Jamie Buelt, a spokeswoman for the plaintiffs, said they are studying the ruling and will comment on the judge’s decision later. They would have the right to appeal.

Unlike many other discrimination lawsuits, the plaintiffs did not argue that they faced overt racism or a discriminatory hiring test in Iowa, which is 91 percent white. Instead, their lawyers claimed implicit bias in which managers throughout state government subconsciously favored whites and hurt blacks through their decisions about who got interviewed, hired and promoted. They said state officials failed to follow their own hiring rules meant to prevent such bias.

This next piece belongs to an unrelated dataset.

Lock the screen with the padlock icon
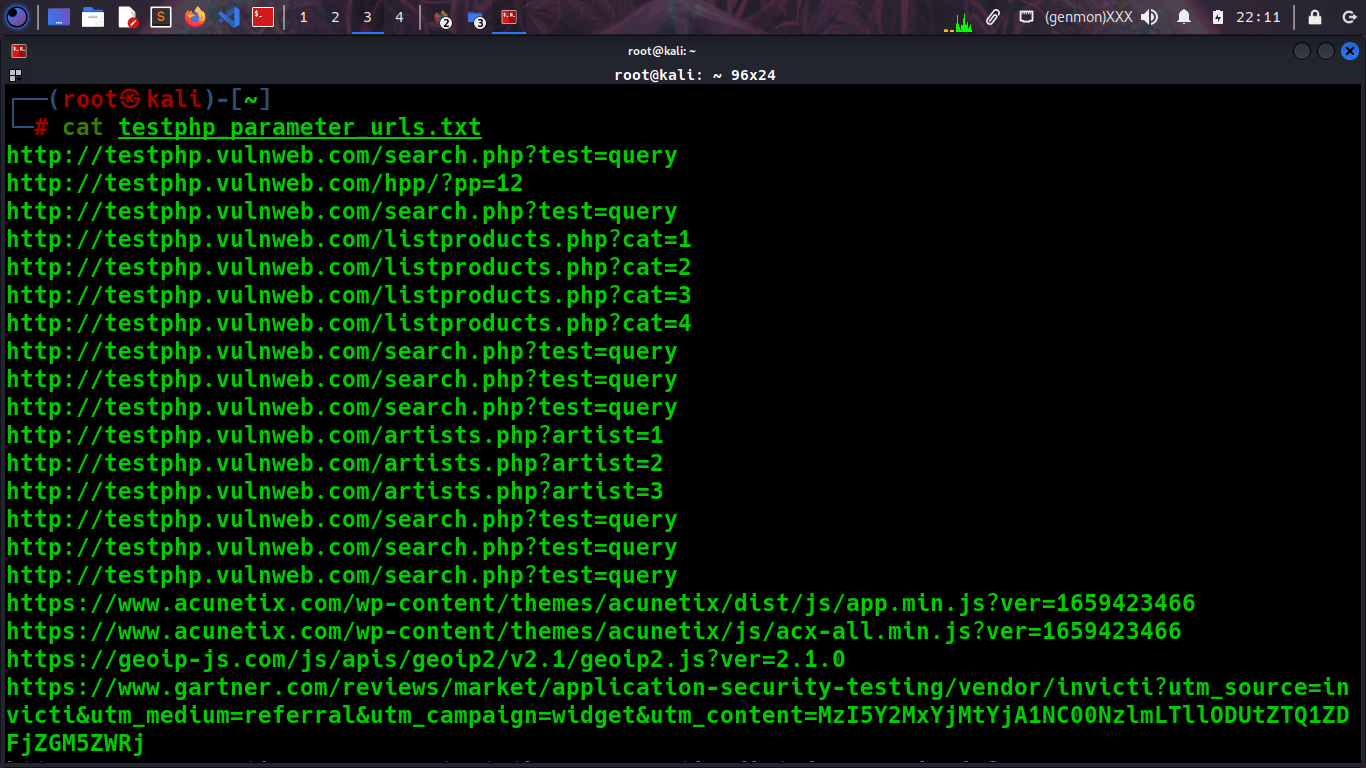This screenshot has height=768, width=1366. pyautogui.click(x=1315, y=16)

The plaintiffs called experts during the trial who testified that Blacks are hired at lower rates in Iowa than similarly-situated Whites and receive less favorable evaluations and lower starting salaries. They also highlighted a consultant’s report in 2007 that warned of disparities between Whites and minorities, and argued that steps meant to improve diversity of the state workforce were not effective.

Blacks represented 2.9 percent of the state’s population in 2010 and 2.4 percent of the state workforce despite applying for state jobs more often, statistics show. The plaintiffs’ lead lawyer, Thomas Newkirk, had urged the judge to take “bold action” that would make Iowa a leader in offering equal employment opportunities to a key disadvantaged group.

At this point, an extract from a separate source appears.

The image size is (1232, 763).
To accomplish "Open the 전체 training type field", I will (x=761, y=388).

Lawyers working under Attorney General Tom Miller, a Democrat, had asked Blink to dismiss the case. They called the scope of the lawsuit—it questioned every hiring and promotion decision made at 37 state agencies, involving 20,000 jobs and 500,000 applications—unprecedented and the legal theory behind it unproven. They argued that the plaintiffs failed to show any specific policy caused discrimination and that other causes could explain pockets of disparities within state government, not subtle biases.

A spokesman for the attorney general’s office had no immediate comment.